[begin MATERIALS PROVIDED]

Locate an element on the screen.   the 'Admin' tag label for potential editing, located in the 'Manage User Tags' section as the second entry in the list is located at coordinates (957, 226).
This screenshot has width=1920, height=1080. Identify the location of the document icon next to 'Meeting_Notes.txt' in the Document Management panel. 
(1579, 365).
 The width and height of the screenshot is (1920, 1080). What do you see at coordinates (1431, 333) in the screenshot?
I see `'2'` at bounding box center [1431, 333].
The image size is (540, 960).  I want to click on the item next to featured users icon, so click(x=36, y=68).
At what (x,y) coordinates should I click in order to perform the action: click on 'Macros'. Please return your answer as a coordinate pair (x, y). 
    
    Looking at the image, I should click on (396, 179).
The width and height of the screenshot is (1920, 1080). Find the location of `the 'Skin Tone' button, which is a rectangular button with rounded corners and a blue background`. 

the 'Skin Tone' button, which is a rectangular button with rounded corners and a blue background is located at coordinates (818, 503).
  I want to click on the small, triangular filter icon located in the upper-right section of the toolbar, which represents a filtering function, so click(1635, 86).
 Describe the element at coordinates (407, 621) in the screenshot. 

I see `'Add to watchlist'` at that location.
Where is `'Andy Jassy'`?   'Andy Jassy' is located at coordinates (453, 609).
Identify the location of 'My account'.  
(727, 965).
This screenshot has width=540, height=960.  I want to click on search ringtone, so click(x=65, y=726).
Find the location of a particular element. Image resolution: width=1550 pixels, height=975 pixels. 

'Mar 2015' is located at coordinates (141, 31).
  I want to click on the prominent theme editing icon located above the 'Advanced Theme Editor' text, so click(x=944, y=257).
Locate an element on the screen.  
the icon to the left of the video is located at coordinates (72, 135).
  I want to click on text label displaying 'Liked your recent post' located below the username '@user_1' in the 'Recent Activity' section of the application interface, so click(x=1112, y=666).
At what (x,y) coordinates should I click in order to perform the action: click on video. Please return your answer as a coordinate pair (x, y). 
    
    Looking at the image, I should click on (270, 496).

[end MATERIALS PROVIDED]

### PROBLEM DESCRIPTION
Copy out, word for word, the part of the entries above that begins with the line containing "This screenshot has width=1920, height=1080." and ends with the line containing "coordinates (453, 609).", with both of those lines included.

### EXERCISE RESPONSE
This screenshot has width=1920, height=1080. Identify the location of the document icon next to 'Meeting_Notes.txt' in the Document Management panel. 
(1579, 365).
 The width and height of the screenshot is (1920, 1080). What do you see at coordinates (1431, 333) in the screenshot?
I see `'2'` at bounding box center [1431, 333].
The image size is (540, 960).  I want to click on the item next to featured users icon, so click(x=36, y=68).
At what (x,y) coordinates should I click in order to perform the action: click on 'Macros'. Please return your answer as a coordinate pair (x, y). 
    
    Looking at the image, I should click on (396, 179).
The width and height of the screenshot is (1920, 1080). Find the location of `the 'Skin Tone' button, which is a rectangular button with rounded corners and a blue background`. 

the 'Skin Tone' button, which is a rectangular button with rounded corners and a blue background is located at coordinates (818, 503).
  I want to click on the small, triangular filter icon located in the upper-right section of the toolbar, which represents a filtering function, so click(1635, 86).
 Describe the element at coordinates (407, 621) in the screenshot. 

I see `'Add to watchlist'` at that location.
Where is `'Andy Jassy'`?   'Andy Jassy' is located at coordinates (453, 609).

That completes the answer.